[start EXTRACT]

Overall though, the key to remember is that when you hand optimize with intrinsics (NOT with inline assembly etc) what you are doing is acting as an extension of the compilers optimizer. Those things which are too tricky/complex (dot/cross/etc) for the compilers optimizer to auto vectorize you do. But, you want to write your optimization in such a manner that the compiler can then use it in combination with the optimizations it can make which includes inserting other instructions to hide latencies, reordering the register usages (note in the above, I define a new __m128 at each step, the compiler optimizes better due to that, usually) and a whole slew of other things most modern compilers are doing for you all the time.

The last note, ignore everything above if you are using VC 2008 or prior, my cat can produce better code that that POS. VC 2010 and Clang are the minimums, GCC is 50/50 if it does things well though supposedly it is getting better. VC 2012 and Clang though, both do things like unrolling tight loops of the above cross product and hiding pretty much all the latencies, it is REALLY impressive to see the compilers doing such things.

Well, there are many good, sensible points here. And I've heard all of them before. And they are not true...

[end EXTRACT]

Copy out the intrinsics discussion word for word, from "The last note, ignore" down to "are not true...".

[start MATERIAL]

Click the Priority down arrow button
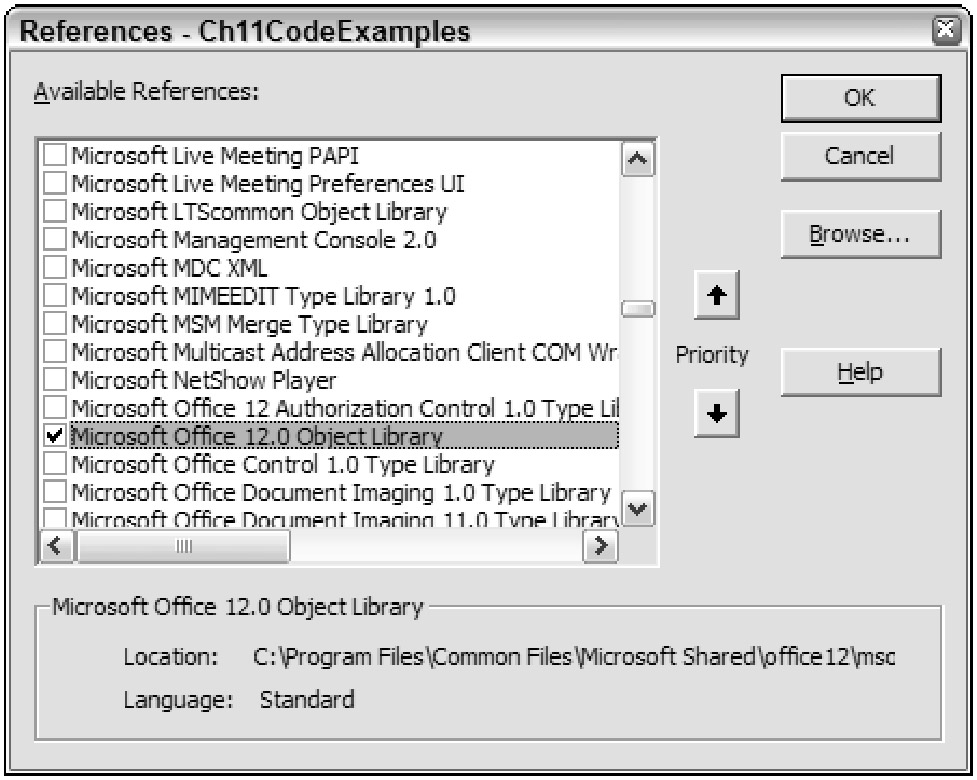pos(715,411)
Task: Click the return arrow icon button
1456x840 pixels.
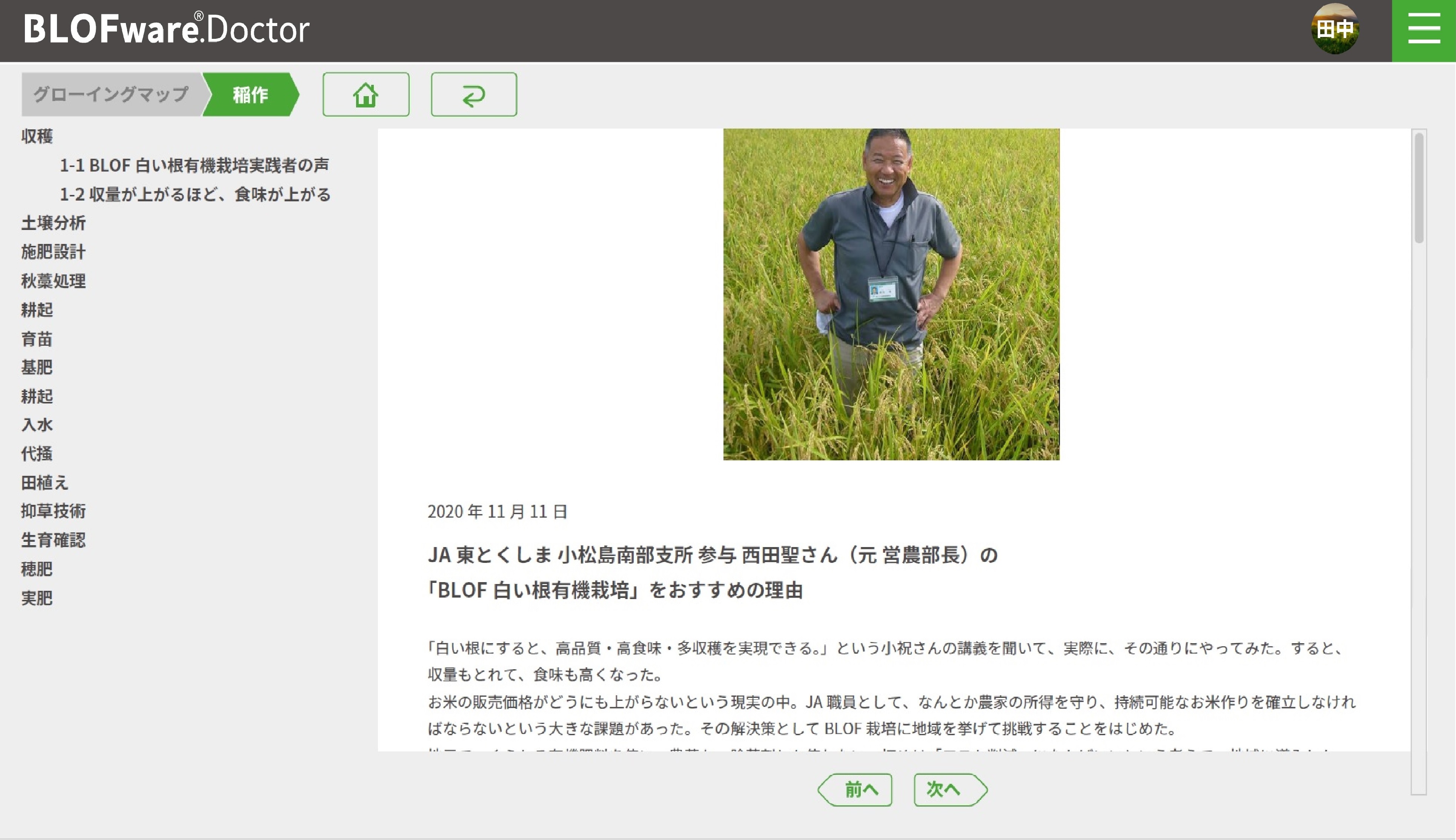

[end MATERIAL]

EXERCISE OUTPUT —
The last note, ignore everything above if you are using VC 2008 or prior, my cat can produce better code that that POS. VC 2010 and Clang are the minimums, GCC is 50/50 if it does things well though supposedly it is getting better. VC 2012 and Clang though, both do things like unrolling tight loops of the above cross product and hiding pretty much all the latencies, it is REALLY impressive to see the compilers doing such things.

Well, there are many good, sensible points here. And I've heard all of them before. And they are not true...